Série d'exercices
1. Les affirmations (a), (b) et (c) sont-elles conformes à l'article sur le Liban et l'Arabie Saoudite ? Répondez par oui ou par non pour chacune, en citant à l'identique les mots de l'article qui permettent de trancher.
(a) L'Arabie Saoudite finançait les forces armées et les services de contre-espionnage libanais à hauteur de quatre milliards de dollars.
(b) La dernière réunion de la Ligue arabe s'est tenue à Riyad.
(c) Gebran Bassil affirme que le Liban fait passer l'unanimité arabe avant l'unité nationale.
2. Poursuivez l'article sur le Liban et l'Arabie Saoudite en un ou deux paragraphes, à la suite de sa dernière phrase.

Extrait de page
# # # # # # #

Des milliers de miliciens du Hezb ont été tués en Syrie

L’Arabie Saoudite lâche le Liban (info # 012402/16)[Analyse]

Par Michaël Béhé à Beyrouth © MetulaNewsAgency

 

Si je ne suis pas beaucoup intervenu récemment dans nos colonnes, c’était en raison du fait que la situation au Liban, que j’avais décrite dans mes articles précédents, n’avait pas fondamentalement changé. L’emprise du Hezbollah et de ses mentors iraniens sur le pays allait s’amplifiant, grignotant chaque jour davantage notre indépendance, en imposant sa loi par les menaces de violence sur l’ensemble de nos institutions. Nous ressemblons toujours plus à un protectorat de Téhéran, à l’instar de l’Irak et de son gouvernement chiite aux ordres des ayatollahs.

 

Narrer les disputes stériles qui opposaient le courant souverainiste du 14 mars, à celui du 8 mars, inféodé aux directives de l’Iran et de la Syrie, participant d’une cuisine fast-food qui n’intéressait que les Libanais, n’avait aucune chance de glaner l’intérêt des lecteurs de la Ména.

 

Les choses ont brutalement évolué avec la récente décision de l’Arabie Saoudite de cesser son financement de nos forces armées et de nos services de contre-espionnage (Forces de Sécurité Intérieure), d’un montant de quatre milliards de dollars, sans lesquels ils vont être dans l’incapacité de fonctionner.

 

Officiellement, cette décision est motivée par la position exprimée par le Liban lors de la dernière réunion de la Ligue arabe réunie au Caire en janvier dernier. A cette occasion, tous les Etats membres avaient affirmé à l’unanimité leur "totale solidarité" avec l'Arabie Saoudite face aux "actes hostiles et aux provocations de l'Iran", notamment au siège de l’ambassade saoudienne à Téhéran, qui avaient suivi l'exécution à Riyad de l’imam chiite Nimr el Nimr.

 

Seul le Liban s’était abstenu, rompant ainsi l’unanimité, notre ministre des Affaires Etrangères, le chrétien du mouvement aouniste Gebran Bassil affirmant que le Liban "prenait ses distances à l'égard du communiqué afin de préserver la stabilité nationale".

 

Dès lors deux postulats s’affrontent : celui qui réaffirme l’arabité du pays au Cèdre – pour les lecteurs qui l’ignorent, l’Iran n’est pas un pays arabe -, et la "politique de la distanciation", prônée par le 8 mars.

 

Bassil a expliqué par la suite que "les pays arabes ne parviennent pas à comprendre que l'unité interne du Liban ne peut être protégée que par la politique de distanciation", ajoutant qu’ "ils doivent s'abstenir de pousser le Liban à afficher des positions qu'il ne peut pas assumer". "Entre l'unanimité arabe et l'unité nationale, nous penchons pour la seconde", a encore précisé le ministre.

# # # # # # #

Données brutes
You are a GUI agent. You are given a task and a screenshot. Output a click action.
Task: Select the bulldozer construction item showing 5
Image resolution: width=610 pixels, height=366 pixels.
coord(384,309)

# # # # # # #

Réponses fournies
1.
(a) Oui : « d’un montant de quatre milliards de dollars ».
(b) Non : « réunie au Caire en janvier dernier ».
(c) Non : « Entre l'unanimité arabe et l'unité nationale, nous penchons pour la seconde ».

2.
Gebran Bassil appartient à un gouvernement d’unité nationale (de facto) dirigé en principe par le sunnite Tammam Salam, que ce dernier a constitué en février 2014. Mais ce cabinet, qui réunit des personnalités du 8 et du 14 mars et quelques indépendants, ne possède aucune ligne de conduite, et les décisions qu’il pourrait prendre sont, continuellement, bloquées par le Hezbollah et ses alliés. Ceux-ci empêchent, par la même attitude, le Liban de se choisir un nouveau président, le poste étant vacant depuis la fin du mandat de Michel Suleiman, le 25 mai 2014.

 

Les supplétifs chiites libanais de Khamenei exigent pour débloquer la situation que l’Etat adopte les lignes directrices de la politique étrangère de l’Iran, en axant notamment la doctrine sécuritaire sur le principe de la "Résistance" contre Israël. Cette conception devrait être prioritaire et dicter la conduite des affaires publiques dans pratiquement tous les domaines, même si aucune menace ne se manifeste en provenance de l’Etat hébreu, si la partie la plus calme du Liban est la zone qui jouxte sa frontière, et si la milice chiite participe à des guerres en Syrie, en Irak, au Bahreïn et au Yémen.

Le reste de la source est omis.